Doubled checked using the “other” fire calculator. At 94%, assuming a 40 year retirement, the only cycles that fail are the 60s stagflation years and 1906.
 
Doubled checked using the “other” fire calculator. At 94%, assuming a 40 year retirement, the only cycles that fail are the 60s stagflation years and 1906.

Using the standard 30 year Firecalc numbers at 95%, there are 6 failures.
Are you saying that the 1960's had 5 stagflation years?
I believe based on other calculators that only 1965 and 1966 were the worse years.
 
Bernstein maintains that any estimate of success >80% over a 40yr period is meaningless due to the chance that the whole system may not survive that long.


...For this [a retirement calculator result] to be a useful estimate of your true chance of not running out of money, the "success rate" of your ambient political, economic, and military environment must be at least 97% over this 40-year period. Do you think that this is likely? Only if you are an historical illiterate (which, I’m afraid, subsumes many finance academics).


The Retirement Calculator from Hell, Part III
 
Bernstein maintains that any estimate of success >80% over a 40yr period is meaningless due to the chance that the whole system may not survive that long.





The Retirement Calculator from Hell, Part III

Yeah, however for those that used a retirement calculator as part of their decision making process to retire, how many would accept only 80% as a success rate?
 
Just wondering, you run Firecalc, and you get 100% say over 40 years.
What minimum balance are you comfortable with ? $300K left, $500K left ? $1 Million left ?

None of the above because I would never use that type of withdrawal method in retirement.

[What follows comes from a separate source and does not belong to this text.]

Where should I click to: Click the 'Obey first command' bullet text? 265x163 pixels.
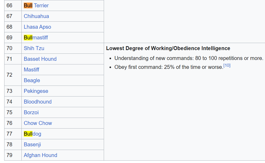169,67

I'll only use tools like Firecalc and Fidelity RIP to know if I'm in the ballpark to retire. I mainly use my own backtesting with my own dataset using a variable withdrawal method to see what sorts of worst-case withdrawals might have happened in the past in any given year. If, during that backtest, the lowest withdrawal is still above my bare minimum to live on (with a little margin), I consider myself good to go.

BTW, I'm good to go, but I am in OMY mode right now as I kinda like my job. :LOL:
 
I’m ok with zero...SS will cover 40% of our spending, we have LTC insurance, and we have bought a SPIA that will cover another 20% of spending. Combine those facts with knowing that 50% of our spend is discretionary and I’m comfortable.
 
I’m ok with zero...SS will cover 40% of our spending, we have LTC insurance, and we have bought a SPIA that will cover another 20% of spending. Combine those facts with knowing that 50% of our spend is discretionary and I’m comfortable.

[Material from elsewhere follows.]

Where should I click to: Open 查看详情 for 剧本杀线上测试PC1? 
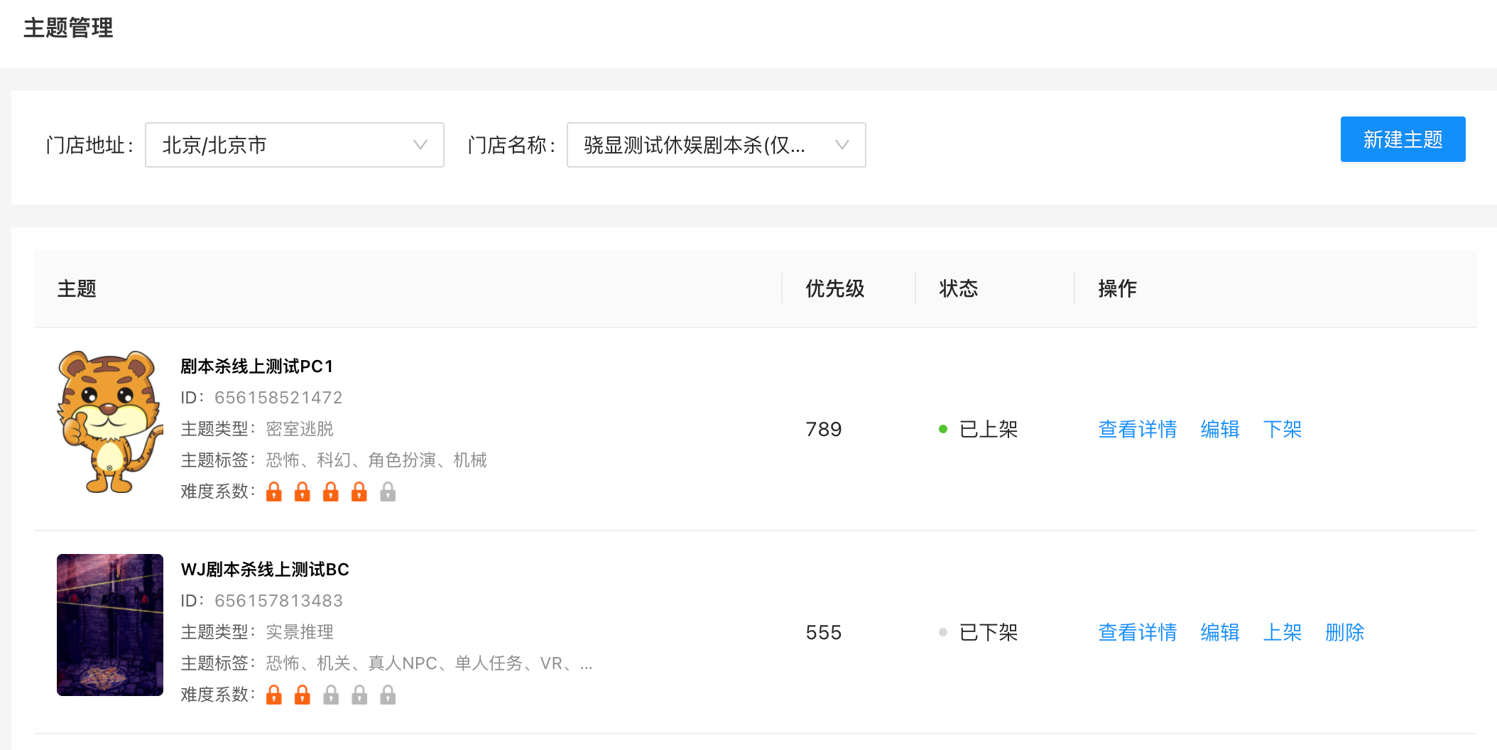1138,429
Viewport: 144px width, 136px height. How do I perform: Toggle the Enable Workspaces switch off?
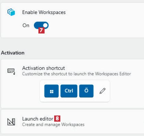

Agree, I'm also 100% fine with zero. I would like to die w nothing.
 
I want vs I need is important. Most of my FIRE planning is wants, not needs. So when my wants are projecting 100%... I can be pretty sure that my needs are more than covered, since my wants far exceed my needs. This helps me feel content -- that if things really got bad, worse than 100% could have prepared me for... then I can fall back on just my needs and be ok.

For planning purposes my end goal is $0... my wants will rise and fall over my time in FIRE to make sure I hit that mark as best I can:D
 
Bernstein maintains that any estimate of success >80% over a 40yr period is meaningless due to the chance that the whole system may not survive that long.
I manage my retirement funds so that I will have enough money to live comfortably for rest of my life. Should "the whole system" collapse before then and an unpleasant doomsday scenario unfold I figure I'll have lived long enough by that point and retirement planning will cease to be relevant.

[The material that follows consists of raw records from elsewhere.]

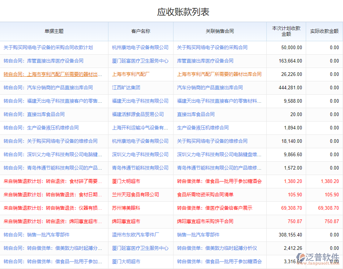Click the 直接出库食品合同 sales contract link
Viewport: 343px width, 269px height.
(196, 114)
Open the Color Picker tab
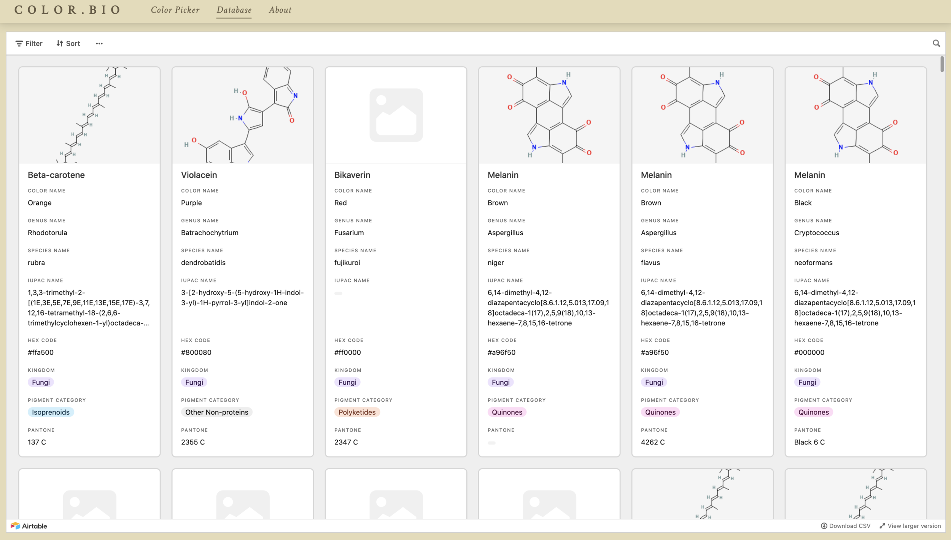951x540 pixels. pyautogui.click(x=175, y=10)
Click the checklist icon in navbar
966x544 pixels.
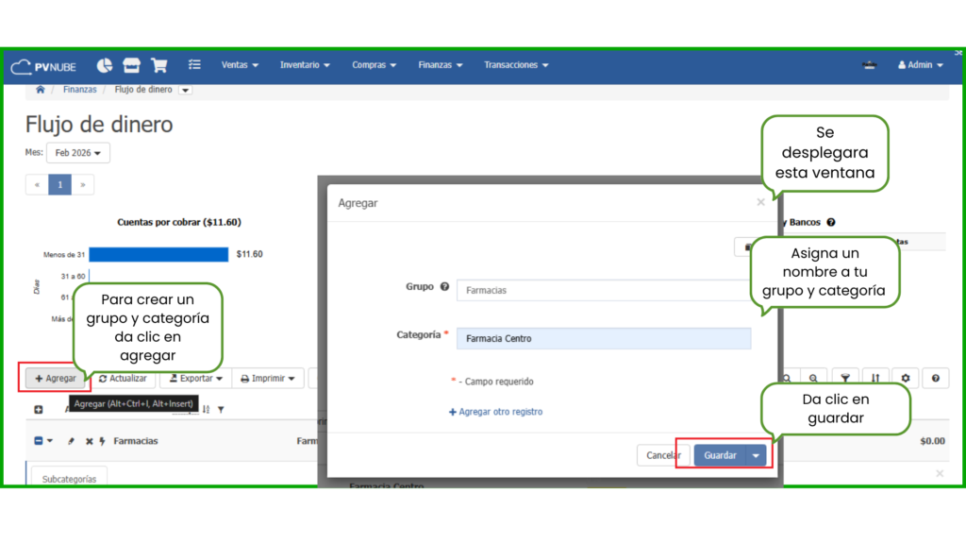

In other words, plan as if the system will be in place forever, and it's not worth worrying about the alternative.
 
+1, I forgot about the house equity... :(

We don't include house equity. It's not liquid, it's subject to market value fluctuations - possibly substantial fluctuations, and we need a place to live.

Also, equity lines of credit may be unavailable during economic downturns, as several members posted here in '08-'09.
 
I don't mind having an extra $1M. I self insure for earthquakes and LTC. Also, I'd like to leave a legacy for my daughter and hopefully grandchildren.